### PETUNJUK DAN KETENTUAN
Salin kembali seluruh entri di bawah ini tanpa mengubah satu karakter pun.

──────── CUPLIKAN KUMPULAN DATA ────────

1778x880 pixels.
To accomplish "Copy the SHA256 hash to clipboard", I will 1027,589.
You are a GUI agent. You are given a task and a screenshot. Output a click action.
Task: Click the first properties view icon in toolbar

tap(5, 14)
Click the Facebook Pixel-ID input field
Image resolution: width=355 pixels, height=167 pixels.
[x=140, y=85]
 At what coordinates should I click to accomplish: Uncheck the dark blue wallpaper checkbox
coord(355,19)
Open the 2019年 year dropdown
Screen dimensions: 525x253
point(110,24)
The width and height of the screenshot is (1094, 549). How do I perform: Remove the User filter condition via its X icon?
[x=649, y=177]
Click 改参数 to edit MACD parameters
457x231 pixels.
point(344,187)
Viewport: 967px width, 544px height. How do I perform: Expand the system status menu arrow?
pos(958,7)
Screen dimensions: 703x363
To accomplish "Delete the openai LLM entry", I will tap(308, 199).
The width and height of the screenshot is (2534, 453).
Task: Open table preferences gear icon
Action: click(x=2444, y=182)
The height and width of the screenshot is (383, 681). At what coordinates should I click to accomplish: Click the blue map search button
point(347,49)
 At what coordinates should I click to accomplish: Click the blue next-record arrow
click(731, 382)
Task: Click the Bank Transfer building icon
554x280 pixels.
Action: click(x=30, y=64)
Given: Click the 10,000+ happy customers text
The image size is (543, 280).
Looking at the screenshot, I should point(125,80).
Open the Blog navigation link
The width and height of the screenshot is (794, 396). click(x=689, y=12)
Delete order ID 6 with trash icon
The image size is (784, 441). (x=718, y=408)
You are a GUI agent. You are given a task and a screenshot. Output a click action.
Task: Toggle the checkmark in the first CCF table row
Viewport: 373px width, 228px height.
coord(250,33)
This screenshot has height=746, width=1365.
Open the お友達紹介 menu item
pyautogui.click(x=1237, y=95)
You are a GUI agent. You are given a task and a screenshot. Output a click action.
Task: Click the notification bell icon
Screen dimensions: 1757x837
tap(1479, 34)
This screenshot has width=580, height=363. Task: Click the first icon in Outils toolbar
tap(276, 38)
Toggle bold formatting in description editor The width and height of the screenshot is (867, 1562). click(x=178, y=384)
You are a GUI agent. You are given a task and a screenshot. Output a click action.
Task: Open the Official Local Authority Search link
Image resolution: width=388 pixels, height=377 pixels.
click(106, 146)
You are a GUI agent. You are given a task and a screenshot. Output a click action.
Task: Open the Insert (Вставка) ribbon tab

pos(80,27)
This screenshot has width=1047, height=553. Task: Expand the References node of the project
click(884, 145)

────────

### HASIL AKHIR
1778x880 pixels.
To accomplish "Copy the SHA256 hash to clipboard", I will 1027,589.
You are a GUI agent. You are given a task and a screenshot. Output a click action.
Task: Click the first properties view icon in toolbar

tap(5, 14)
Click the Facebook Pixel-ID input field
Image resolution: width=355 pixels, height=167 pixels.
[x=140, y=85]
 At what coordinates should I click to accomplish: Uncheck the dark blue wallpaper checkbox
coord(355,19)
Open the 2019年 year dropdown
Screen dimensions: 525x253
point(110,24)
The width and height of the screenshot is (1094, 549). How do I perform: Remove the User filter condition via its X icon?
[x=649, y=177]
Click 改参数 to edit MACD parameters
457x231 pixels.
point(344,187)
Viewport: 967px width, 544px height. How do I perform: Expand the system status menu arrow?
pos(958,7)
Screen dimensions: 703x363
To accomplish "Delete the openai LLM entry", I will tap(308, 199).
The width and height of the screenshot is (2534, 453).
Task: Open table preferences gear icon
Action: click(x=2444, y=182)
The height and width of the screenshot is (383, 681). At what coordinates should I click to accomplish: Click the blue map search button
point(347,49)
 At what coordinates should I click to accomplish: Click the blue next-record arrow
click(731, 382)
Task: Click the Bank Transfer building icon
554x280 pixels.
Action: click(x=30, y=64)
Given: Click the 10,000+ happy customers text
The image size is (543, 280).
Looking at the screenshot, I should point(125,80).
Open the Blog navigation link
The width and height of the screenshot is (794, 396). click(x=689, y=12)
Delete order ID 6 with trash icon
The image size is (784, 441). (x=718, y=408)
You are a GUI agent. You are given a task and a screenshot. Output a click action.
Task: Toggle the checkmark in the first CCF table row
Viewport: 373px width, 228px height.
coord(250,33)
This screenshot has height=746, width=1365.
Open the お友達紹介 menu item
pyautogui.click(x=1237, y=95)
You are a GUI agent. You are given a task and a screenshot. Output a click action.
Task: Click the notification bell icon
Screen dimensions: 1757x837
tap(1479, 34)
This screenshot has width=580, height=363. Task: Click the first icon in Outils toolbar
tap(276, 38)
Toggle bold formatting in description editor The width and height of the screenshot is (867, 1562). click(x=178, y=384)
You are a GUI agent. You are given a task and a screenshot. Output a click action.
Task: Open the Official Local Authority Search link
Image resolution: width=388 pixels, height=377 pixels.
click(106, 146)
You are a GUI agent. You are given a task and a screenshot. Output a click action.
Task: Open the Insert (Вставка) ribbon tab

pos(80,27)
This screenshot has width=1047, height=553. Task: Expand the References node of the project
click(884, 145)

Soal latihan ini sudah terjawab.